>>>
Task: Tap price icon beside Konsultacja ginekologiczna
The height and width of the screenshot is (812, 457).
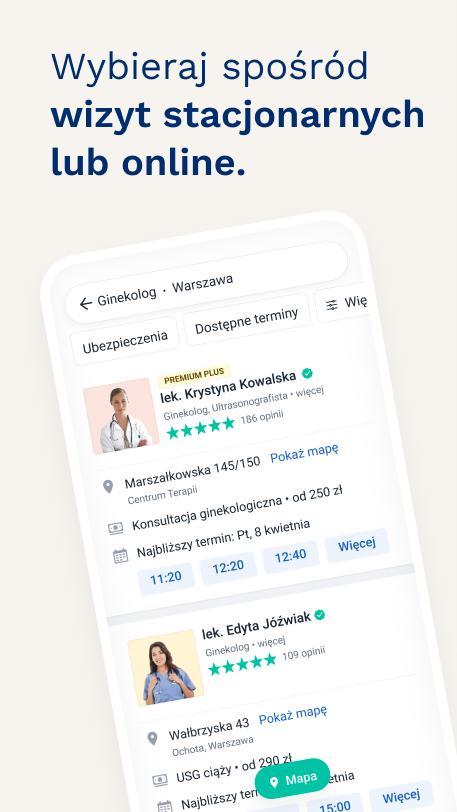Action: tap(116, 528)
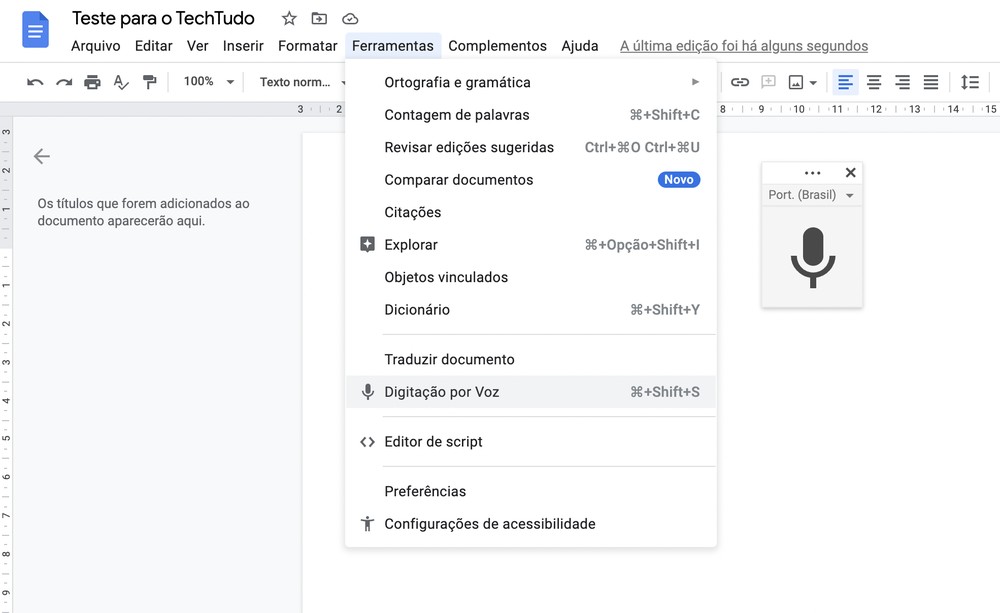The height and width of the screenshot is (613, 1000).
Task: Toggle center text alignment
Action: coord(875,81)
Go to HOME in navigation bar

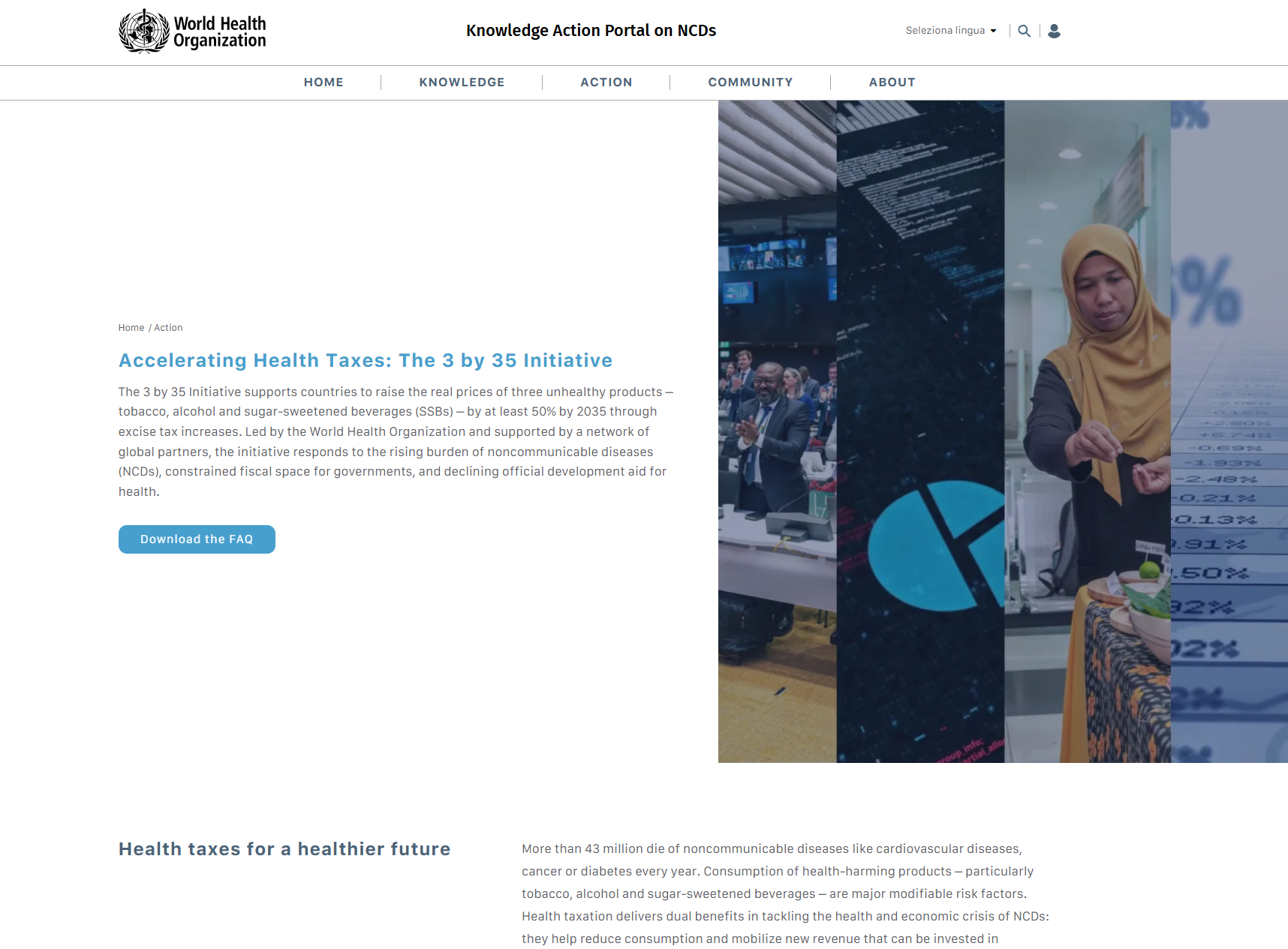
<<<
• **Problem statement**
Exactly as written above, print every line of the data but not its pictures.

• **Output for this exercise**
Task: Tap price icon beside Konsultacja ginekologiczna
The height and width of the screenshot is (812, 457).
Action: tap(116, 528)
The height and width of the screenshot is (613, 1000).
Task: Toggle center text alignment
Action: coord(875,81)
Go to HOME in navigation bar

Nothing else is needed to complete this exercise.